Trends in the prevalence of overweight among Bangladeshi children aged 24-59 months (2004-2014) by sex and socioeconomic status.
Shawon MSR., Hossain FB., Thomson B., Adhikary G., Chowdhury A., Chowdhury R., Townsend N.
BACKGROUND: While recent evidence suggests that the overall prevalence of overweight in young children in Bangladesh is low, little is known about variation in trends by sex, socioeconomic status, urbanicity, and region. We investigated the trends in overweight among children aged 24-59 months by these factors, using nationally representative samples from Bangladesh Demographic and Health Surveys (BDHS) between 2004 and 2014. METHODS: Data from four BDHS surveys conducted between 2004 and 2014, with valid height and weight measurements of children, were included in this study (n = 15,648). BMI was calculated and the prevalence of overweight (including obesity) was reported using the International Obesity Taskforce (IOTF) classification system.
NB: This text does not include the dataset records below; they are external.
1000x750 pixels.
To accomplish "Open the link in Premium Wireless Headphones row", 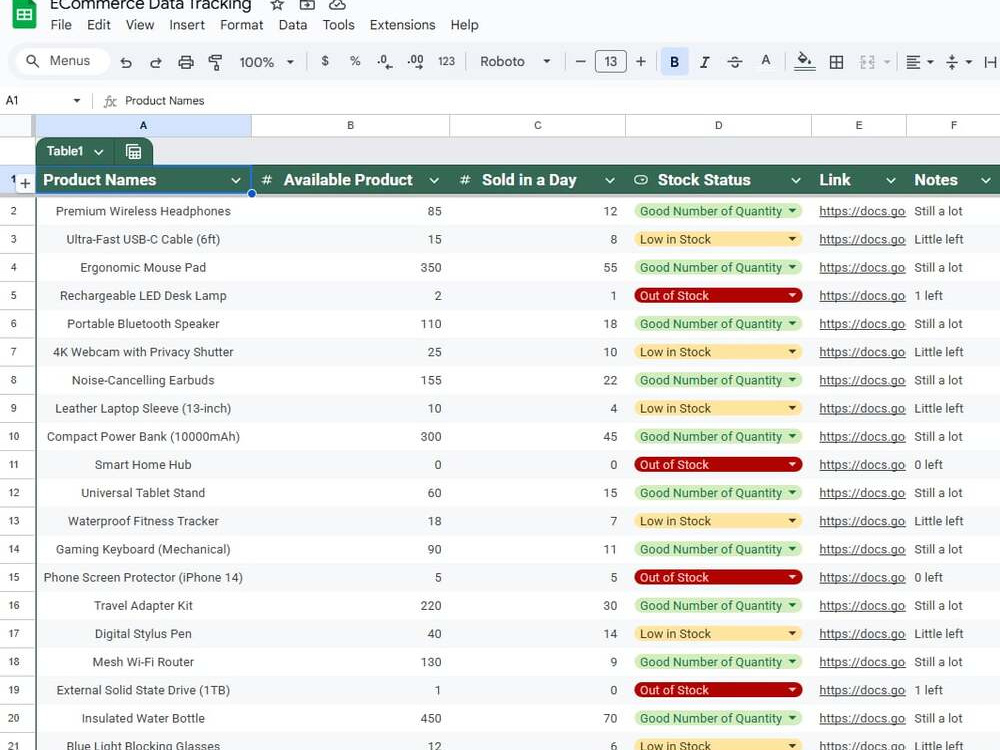I will click(862, 211).
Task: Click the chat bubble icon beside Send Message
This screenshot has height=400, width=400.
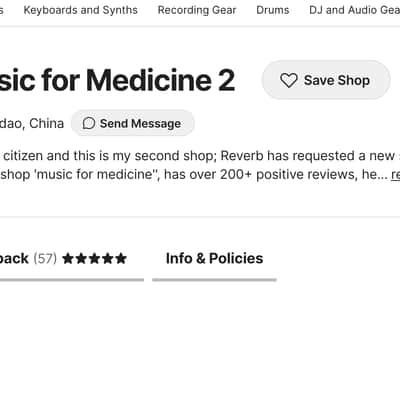Action: (x=89, y=123)
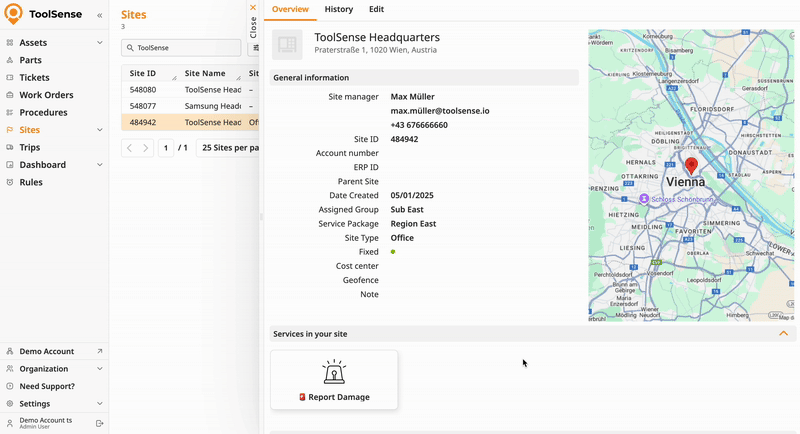The width and height of the screenshot is (800, 434).
Task: Navigate to Trips
Action: tap(30, 147)
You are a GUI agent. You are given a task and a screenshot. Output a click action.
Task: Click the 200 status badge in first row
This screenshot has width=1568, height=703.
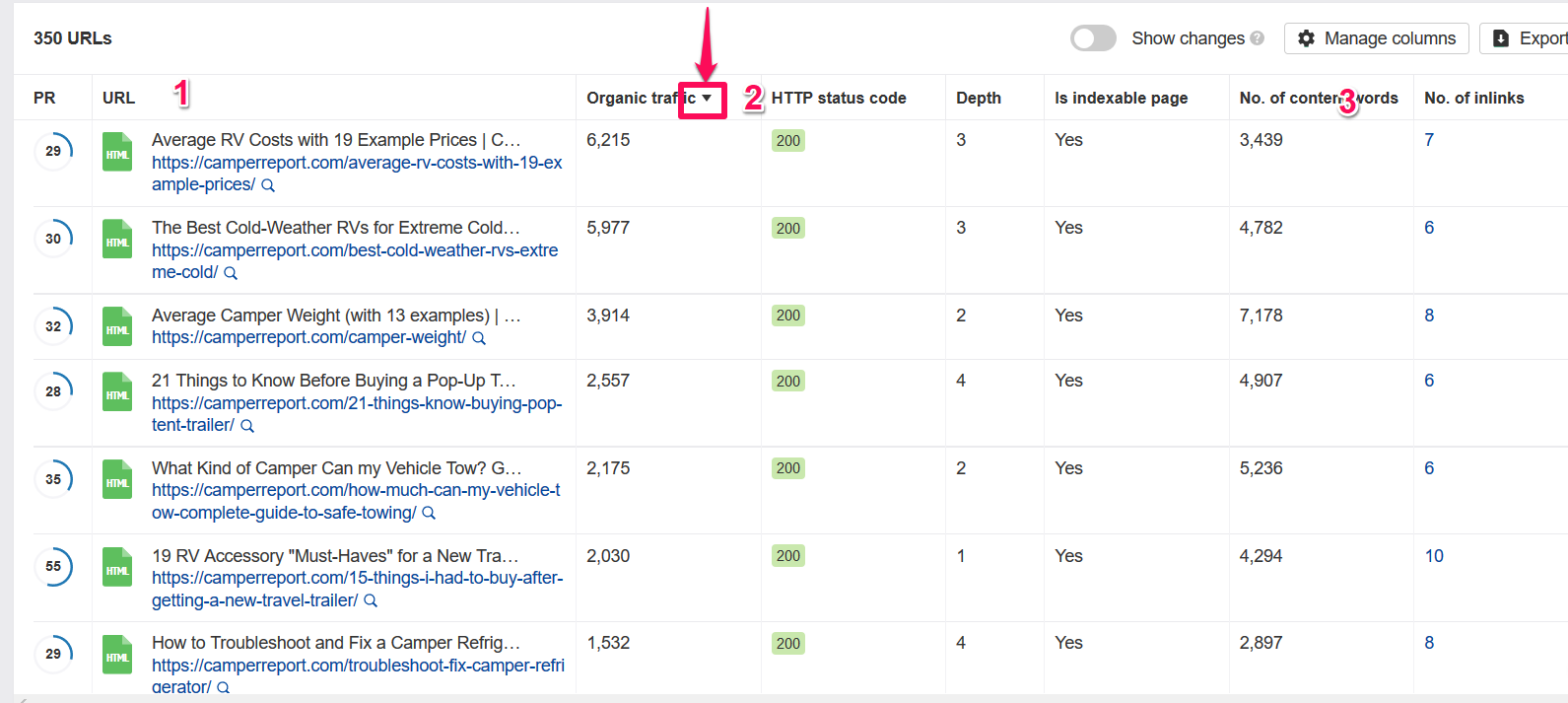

To explore the association between socioeconomic status and childhood overweight, we used multivariable logistic regression. RESULTS: The overall prevalence of overweight among children aged 24-59 months increased from 1.60% (95% CI: 1.20-2.05%) in 2004 to 2.33% (95% CI: 1.82-2.76%) in 2014. Among girls, the overweight trend increased significantly (adjusted odds ratio (OR) comparing 2014 vs. 2004: 2.02 95% CI: 1.52-2.68), whereas among boys the trend remained steady. When compared with households with the poorest wealth index, households with richest wealth index had higher odds of childhood overweight among both boys (OR 2.39, 95% CI: 1.76-3.25) and girls (OR 1.86, 95% CI: 1.35-2.55). Higher household education level was also associated with childhood overweight. Subgroup analyses showed that relative inequalities by these factors increased between 2004 and 2014 when adjusted for potential confounders. CONCLUSIONS: There is a rising trend in overweight prevalence exclusively among girls aged 24-59 months in Bangladesh. Childhood overweight is associated with higher household education and wealth index, and the relative disparity by these factors appears to be increasing over time. These unmet inequalities should be considered while developing national public health programs and strategies.